# TASK
Write out exactly the lines from the one holding "Where should I" to the last line of the entries, both ends included and nothing else, without the pictures.

# INPUT MATERIAL

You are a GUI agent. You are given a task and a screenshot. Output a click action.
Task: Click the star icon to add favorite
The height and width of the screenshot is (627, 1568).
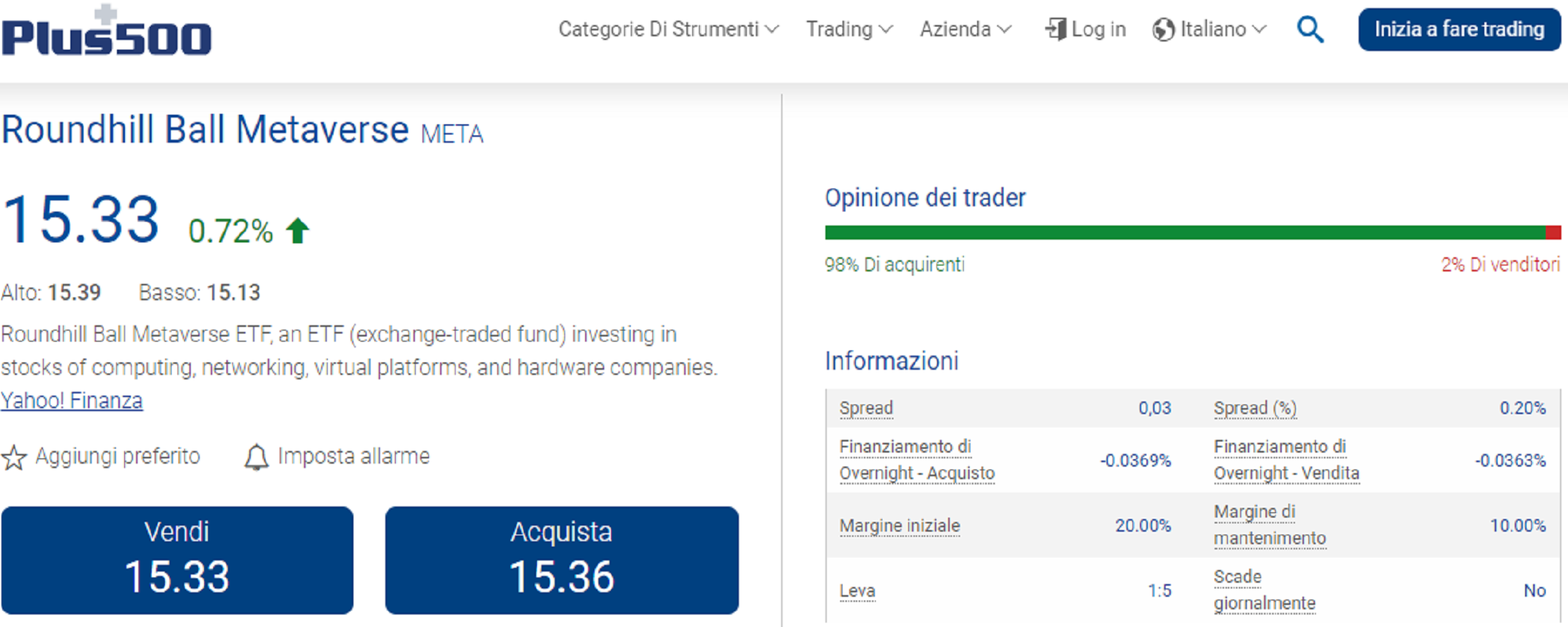tap(13, 458)
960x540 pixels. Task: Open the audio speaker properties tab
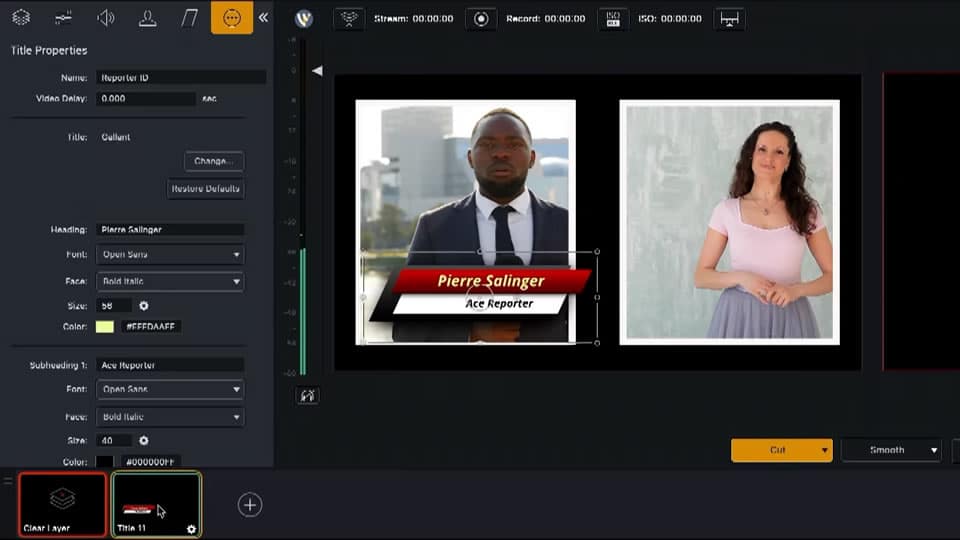105,18
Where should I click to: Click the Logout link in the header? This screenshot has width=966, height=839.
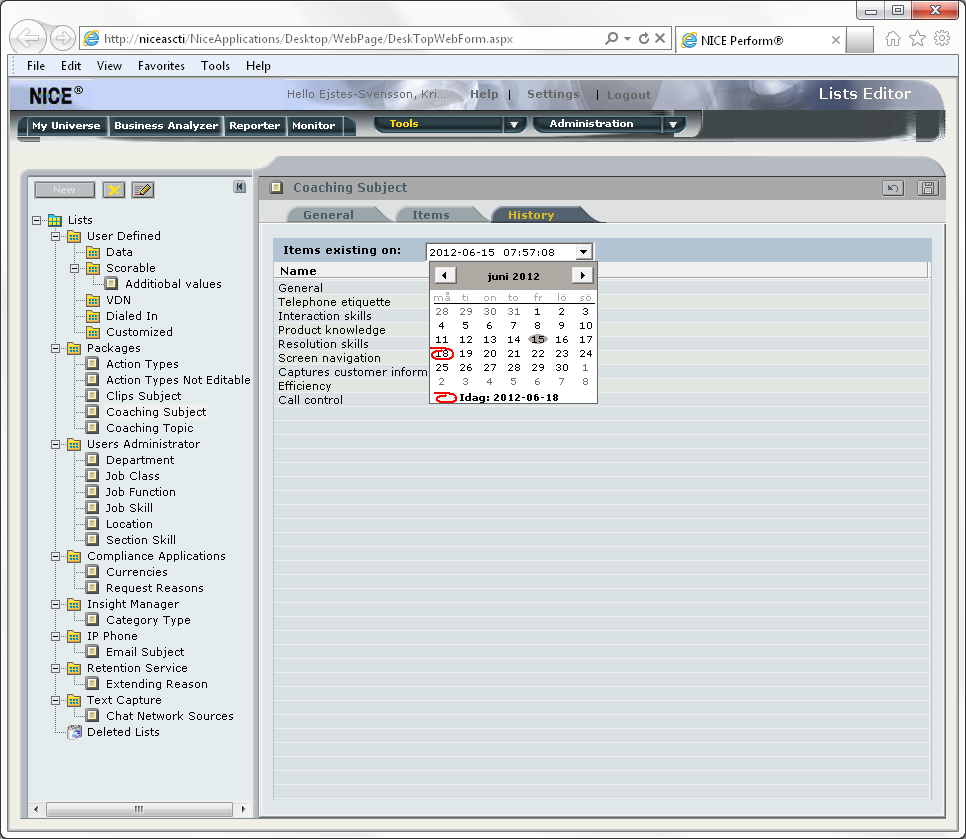628,94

# SOLUTION TO THE EXERCISE
Where should I click to: Click the Logout link in the header? This screenshot has width=966, height=839.
628,94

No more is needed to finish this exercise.